- [Input]
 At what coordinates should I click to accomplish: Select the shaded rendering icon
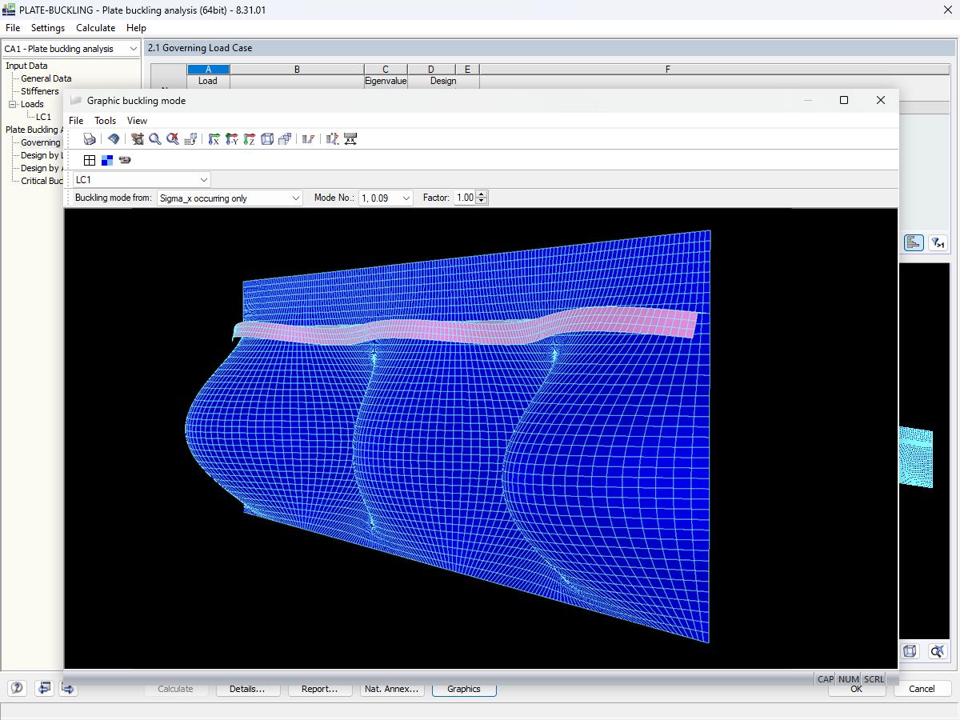[114, 138]
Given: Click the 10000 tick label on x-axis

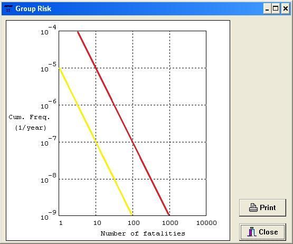Looking at the screenshot, I should [x=206, y=223].
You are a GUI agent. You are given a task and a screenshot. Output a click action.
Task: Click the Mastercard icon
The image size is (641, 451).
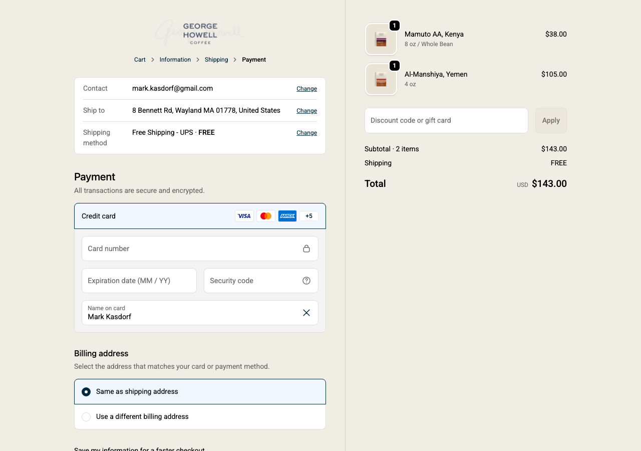click(266, 216)
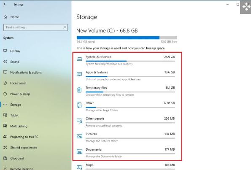Open the Home icon in sidebar

pyautogui.click(x=5, y=17)
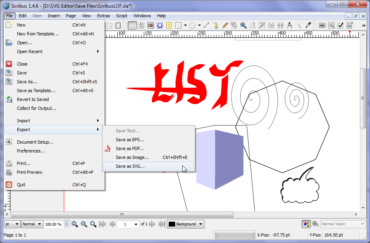Activate the Insert Table tool

point(169,25)
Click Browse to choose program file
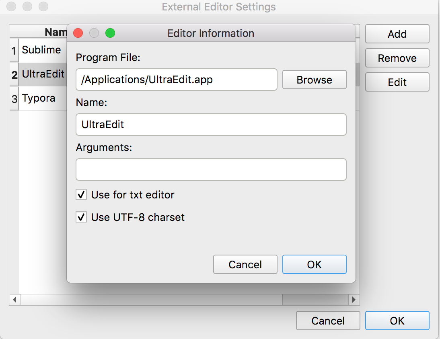The image size is (440, 339). pyautogui.click(x=314, y=80)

- [Task requirements]
After removing the pictures, repeat the remaining records exactly.

- [Response area]
 At what coordinates should I click to accomplish: Select the shaded rendering icon
[114, 138]
Given: Click the 10000 tick label on x-axis

Looking at the screenshot, I should [x=206, y=223].
You are a GUI agent. You are given a task and a screenshot. Output a click action.
Task: Click the Mastercard icon
The image size is (641, 451).
click(266, 216)
Open the Home icon in sidebar

pyautogui.click(x=5, y=17)
Activate the Insert Table tool

point(169,25)
Click Browse to choose program file
The image size is (440, 339). pyautogui.click(x=314, y=80)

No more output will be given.